Cobras e Contas de Folhas de Bananeira - por Bruno D’Almeida

Na escola, Dentinho era apenas a criança desobediente, “que não queria nada com a hora do Brasil”. Era motivo de risos e de babas meladas na carteira. Tinha uma rotina que começava bem antes de chegar cedo na escola. Ninguém imaginava a aventura absurda a que aquela criança se lançava todos os dias com a família em busca da própria sobrevivência. Vinha direto do trabalho, sentava na cadeira da sala de aula e dormia solenemente.

Todos os dias era a mesma coisa. Adentrar a mata fechada, arranhar as canelas finas, ouvir a sinfonia dos sapos, o canto da coruja, o arrastar de cobras farfalhando folhas secas pelo chão. Levantava às 3h30 da manhã com o cheiro de café que d. Zica fazia na cozinha. Acordava no chuveiro frio e depois comia mecanicamente um pedaço de cuscuz com margarina. Seu pai já estava amolando os facões e separando os sacos de alinhagem.

Todos prontos, saíam às 4h da manhã e desciam pela encosta do fim de linha do bairro do Iapi em direção ao 19º Batalhão do Exército. Pulavam o muro e entravam num pedacinho remanescente de Mata Atlântica para colher folhas de bananeira, que servia para embalar o abará, um bolinho de feijão vendido pelas baianas de acarajé. Não podiam demorar mais do que meia hora para que não fossem encontrados e presos. Cada um saía de lá com dois sacos cheios.

Chegavam em casa antes de amanhecer completamente o dia. D. Zica cortava as folhas de bananeira em quadradinhos e seu Zé passava um por um na brasa acesa do fogão de lenha para que a folha ficasse amolecida e pudesse empacotar os abarás. Dentinho, já com a roupa da escola, contava as folhas e fechava os pacotes com cem peças cada. Beijava sua mãe, comia uma pamonha de carimã e ia embora vender as folhas para outras baianas da região com seu pai.

D. Zica ficava em casa para moer o feijão fradinho do tipo olho de pomba, que ficou boiando na água dentro de uma bacia de alumínio grande até que as cascas se soltassem. Lavou na água corrente até ficar bem limpinho, passou pelo moinho motorizado, misturou com cebola triturada, pedacinhos de gengibre, azeite de dendê, pedaços de camarão seco e pimenta. Bateu a massa até ficar homogênea, colocou sobre a folha de bananeira, embalou com desenvoltura como se fizesse dois cones invertidos e foi colocando um por um no caldeirão de fundo falso, onde o vapor da água cozinhava cento e cinquenta abarás para serem vendidos à noite.

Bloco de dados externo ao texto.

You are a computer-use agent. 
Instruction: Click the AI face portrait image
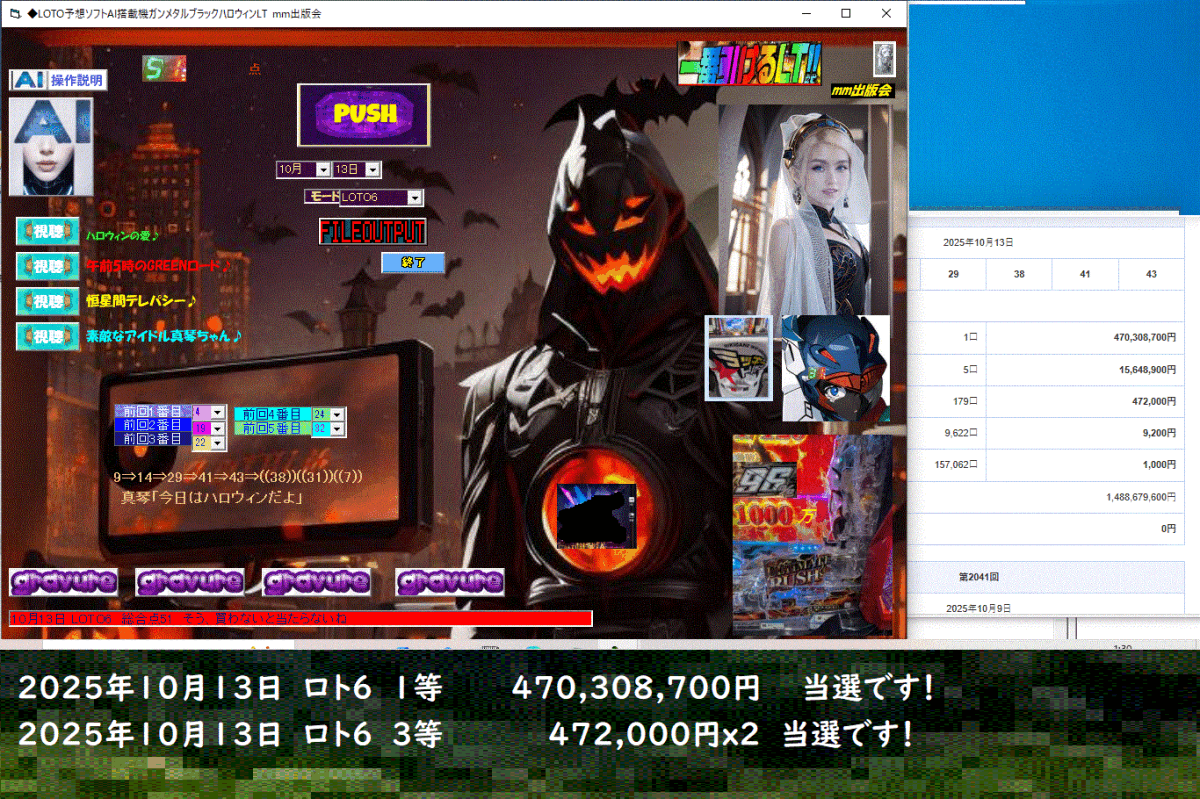click(50, 146)
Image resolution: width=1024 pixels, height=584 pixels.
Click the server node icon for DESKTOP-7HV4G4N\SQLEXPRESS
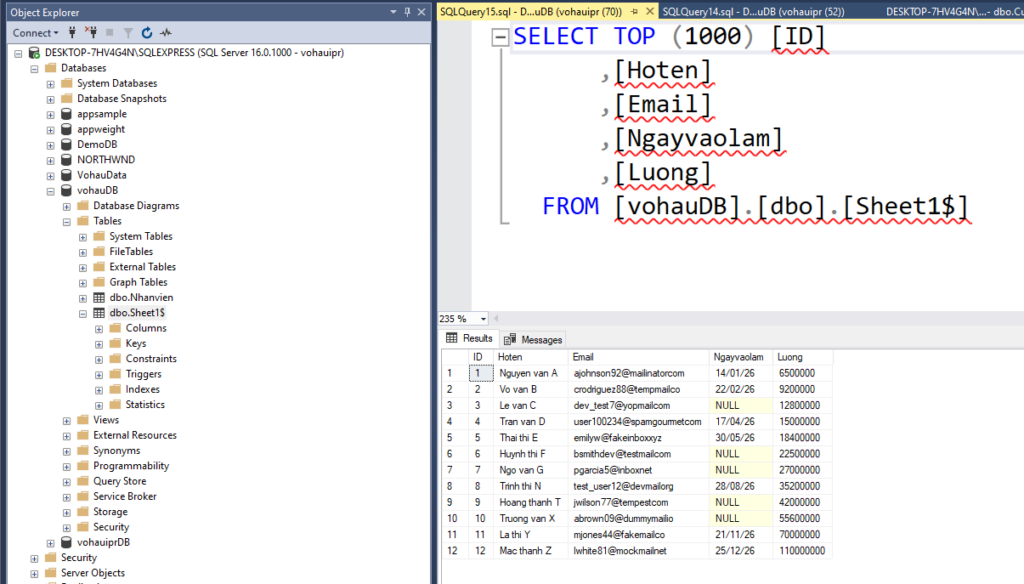click(35, 53)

Dentinho ia com seu pai batendo na casa das outras baianas de acarajé da região, pelos bairros do Pero Vaz, Largo do Tamarineiro, Caixa D’água, Cidade Nova e Pau Miúdo. Sobrou quase metade naquele dia e tiveram que pegar um ônibus e vender o restante na Feira de São Joaquim. O preço do cento da folha dependia da procura. Por sorte o material estava em falta no momento e conseguiram vender por um preço bom. Seu pai ia explicando pra Dentinho que, se ele aprendesse tudo direitinho, já teria um ofício quando ficasse adulto. Ganhou uma moeda de cinquenta centavos e foi contente para a escola, onde no intervalo poderia comprar uma banana real.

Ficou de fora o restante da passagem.